This work addresses critical limitations of existing backdoor attacks in federated self-supervised learning (FSSL), which rely on a global, uniform trigger that is easily detectable, diluted during model aggregation, and ill-suited to heterogeneous client data. To overcome these challenges, the authors propose an attention-driven, collusive attack framework wherein a coalition of malicious clients decomposes the global trigger during local pretraining, searches for optimal local trigger patterns, and leverages an attention mechanism to dynamically aggregate malicious updates. This approach effectively mitigates the dilution effect caused by benign clients. Notably, it is the first to integrate attention mechanisms into collusive backdoor attacks, replacing global triggers with adaptive local ones to significantly enhance both stealthiness and robustness. Extensive experiments across multiple FSSL settings and four datasets demonstrate substantial improvements in attack success rate and persistence over state-of-the-art methods.

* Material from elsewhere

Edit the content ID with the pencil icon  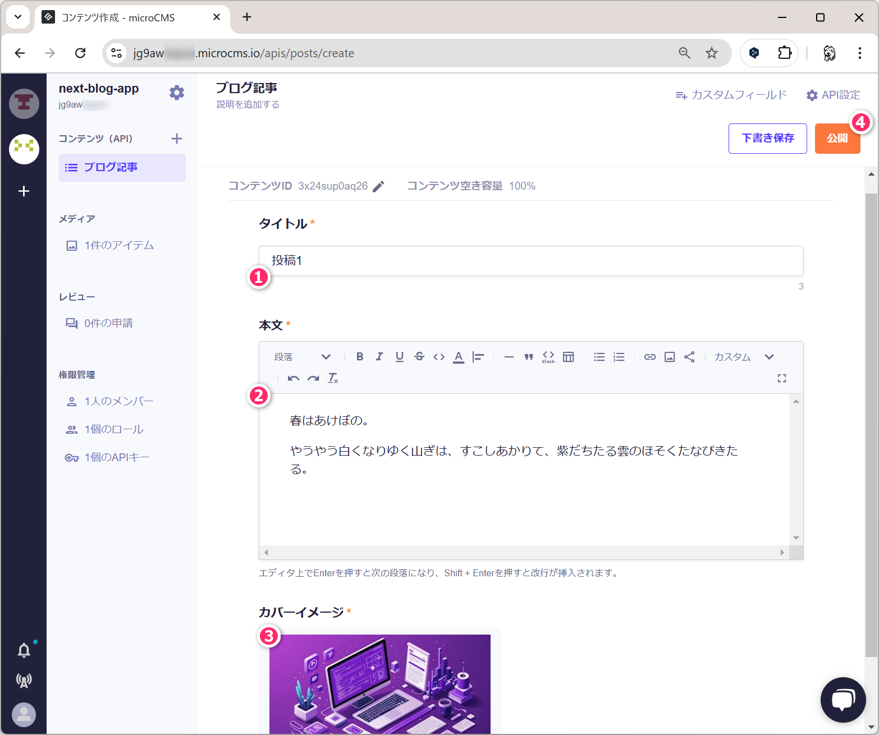[x=379, y=186]
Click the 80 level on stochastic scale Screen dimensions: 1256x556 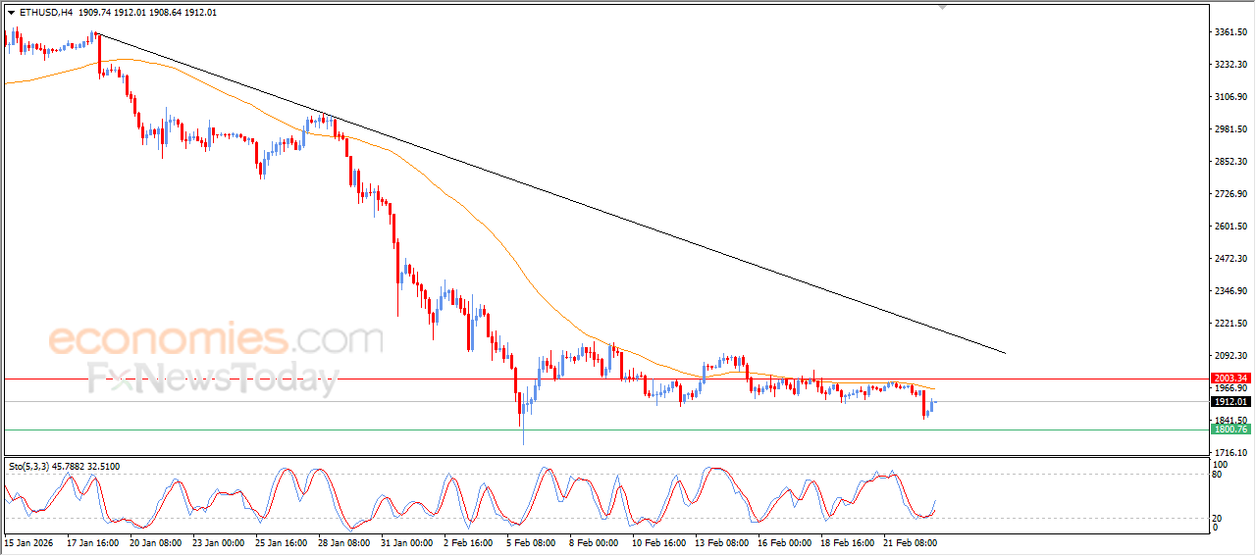click(x=1218, y=475)
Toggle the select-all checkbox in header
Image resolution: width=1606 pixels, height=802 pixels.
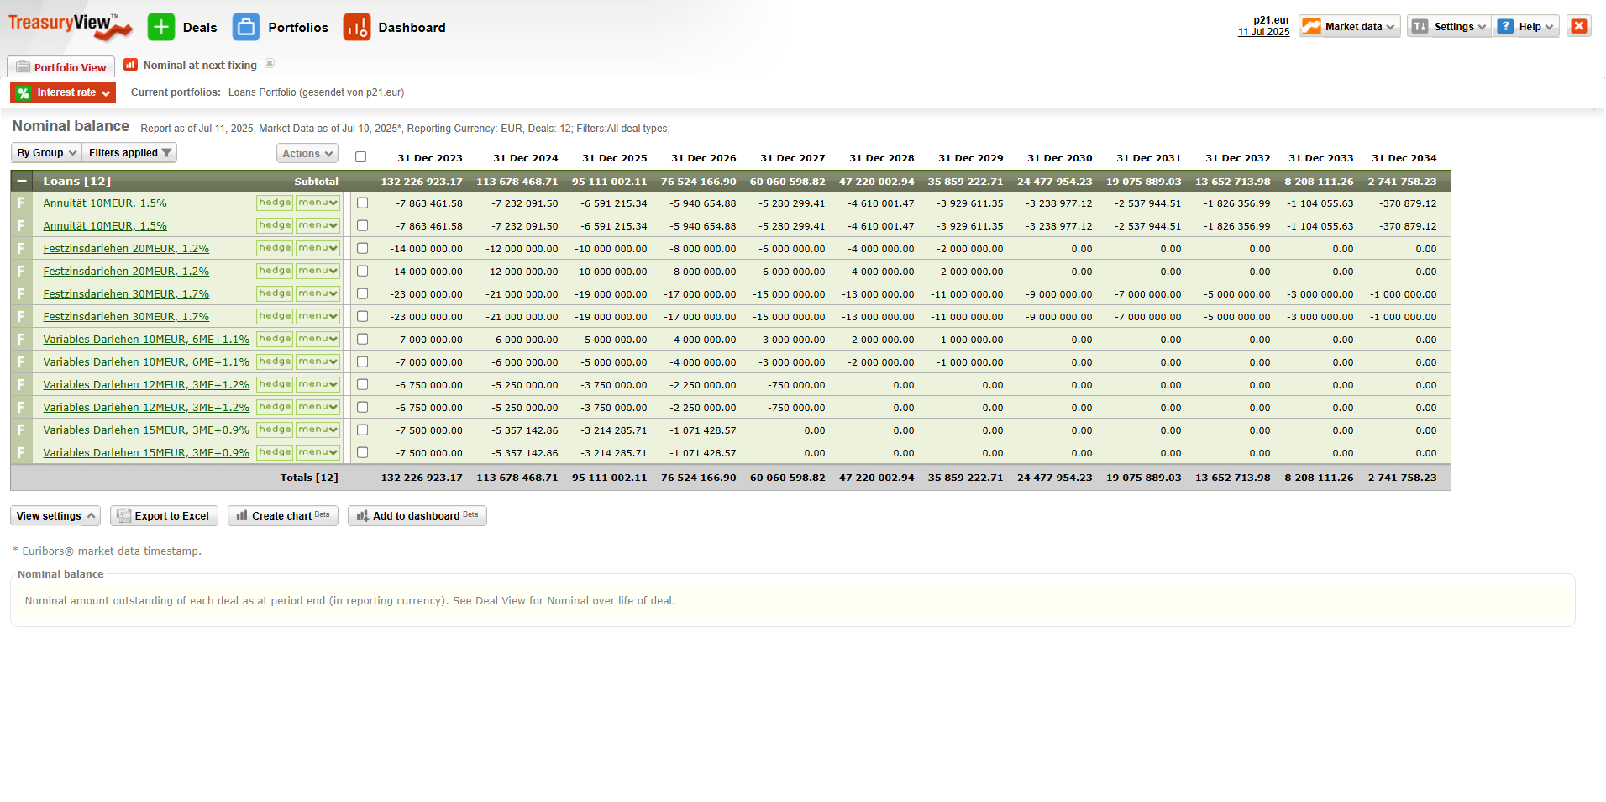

Federated Self-Supervised Learning (FSSL) integrates the privacy advantages of distributed training with the capability of self-supervised learning to leverage unlabeled data, showing strong potential across applications. However, recent studies have shown that FSSL is also vulnerable to backdoor attacks. Existing attacks are limited by their trigger design, which typically employs a global, uniform trigger that is easily detected, gets diluted during aggregation, and lacks robustness in heterogeneous client environments. To address these challenges, we propose the Attention-Driven multi-party Collusion Attack (ADCA). During local pre-training, malicious clients decompose the global trigger to find optimal local patterns. Subsequently, these malicious clients collude to form a malicious coalition and establish a collaborative optimization mechanism within it. In this mechanism, each submits its model updates, and an attention mechanism dynamically aggregates them to explore the best cooperative strategy. The resulting aggregated parameters serve as the initial state for the next round of training within the coalition, thereby effectively mitigating the dilution of backdoor information by benign updates. Experiments on multiple FSSL scenarios and four datasets show that ADCA significantly outperforms existing methods in Attack Success Rate (ASR) and persistence, proving its effectiveness and robustness.